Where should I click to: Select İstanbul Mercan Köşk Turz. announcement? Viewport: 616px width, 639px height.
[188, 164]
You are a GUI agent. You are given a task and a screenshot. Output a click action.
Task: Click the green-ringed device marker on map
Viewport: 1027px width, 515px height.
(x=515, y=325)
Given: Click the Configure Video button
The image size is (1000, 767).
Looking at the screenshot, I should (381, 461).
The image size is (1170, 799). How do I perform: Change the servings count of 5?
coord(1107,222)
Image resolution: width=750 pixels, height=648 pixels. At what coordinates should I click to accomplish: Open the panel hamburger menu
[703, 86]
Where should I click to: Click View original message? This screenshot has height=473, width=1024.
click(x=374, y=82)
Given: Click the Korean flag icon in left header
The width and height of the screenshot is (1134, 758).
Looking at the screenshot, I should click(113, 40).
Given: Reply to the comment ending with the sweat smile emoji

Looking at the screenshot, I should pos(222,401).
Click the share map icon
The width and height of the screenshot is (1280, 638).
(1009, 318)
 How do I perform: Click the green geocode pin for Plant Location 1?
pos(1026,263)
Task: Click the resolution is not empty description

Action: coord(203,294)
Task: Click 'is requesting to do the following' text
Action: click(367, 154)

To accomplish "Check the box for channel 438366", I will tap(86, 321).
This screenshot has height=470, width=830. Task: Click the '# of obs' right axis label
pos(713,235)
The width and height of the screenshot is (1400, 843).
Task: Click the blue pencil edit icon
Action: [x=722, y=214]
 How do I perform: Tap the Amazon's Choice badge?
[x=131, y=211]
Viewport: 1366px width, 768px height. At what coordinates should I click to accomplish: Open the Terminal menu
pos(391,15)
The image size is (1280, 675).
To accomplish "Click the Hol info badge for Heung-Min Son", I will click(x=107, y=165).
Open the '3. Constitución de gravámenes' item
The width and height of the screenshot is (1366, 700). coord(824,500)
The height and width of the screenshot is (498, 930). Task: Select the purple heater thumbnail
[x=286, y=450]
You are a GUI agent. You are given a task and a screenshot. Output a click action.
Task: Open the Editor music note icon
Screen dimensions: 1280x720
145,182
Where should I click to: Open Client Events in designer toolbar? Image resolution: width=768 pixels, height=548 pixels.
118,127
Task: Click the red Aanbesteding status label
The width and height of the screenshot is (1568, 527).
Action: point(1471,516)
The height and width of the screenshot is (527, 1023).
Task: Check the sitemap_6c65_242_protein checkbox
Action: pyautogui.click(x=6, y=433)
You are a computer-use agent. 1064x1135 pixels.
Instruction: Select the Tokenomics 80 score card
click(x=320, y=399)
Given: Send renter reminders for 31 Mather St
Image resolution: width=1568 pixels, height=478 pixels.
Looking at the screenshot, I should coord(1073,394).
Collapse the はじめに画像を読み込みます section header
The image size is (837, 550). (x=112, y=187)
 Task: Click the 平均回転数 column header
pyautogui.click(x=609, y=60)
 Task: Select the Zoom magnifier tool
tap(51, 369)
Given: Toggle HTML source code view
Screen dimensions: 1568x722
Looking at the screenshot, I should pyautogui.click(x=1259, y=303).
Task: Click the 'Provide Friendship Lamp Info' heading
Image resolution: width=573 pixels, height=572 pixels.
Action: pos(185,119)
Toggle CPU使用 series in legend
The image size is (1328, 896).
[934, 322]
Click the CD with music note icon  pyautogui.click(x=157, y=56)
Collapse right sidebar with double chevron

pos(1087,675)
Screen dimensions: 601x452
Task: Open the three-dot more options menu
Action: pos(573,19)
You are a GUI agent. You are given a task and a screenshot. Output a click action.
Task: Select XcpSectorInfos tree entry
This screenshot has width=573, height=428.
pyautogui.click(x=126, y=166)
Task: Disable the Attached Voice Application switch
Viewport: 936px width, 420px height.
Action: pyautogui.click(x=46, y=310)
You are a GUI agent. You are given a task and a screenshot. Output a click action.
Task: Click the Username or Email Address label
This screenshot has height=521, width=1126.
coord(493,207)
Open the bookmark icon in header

Your task:
Please give the number of lines above containing "will" and nothing else.

Exercise answer:
2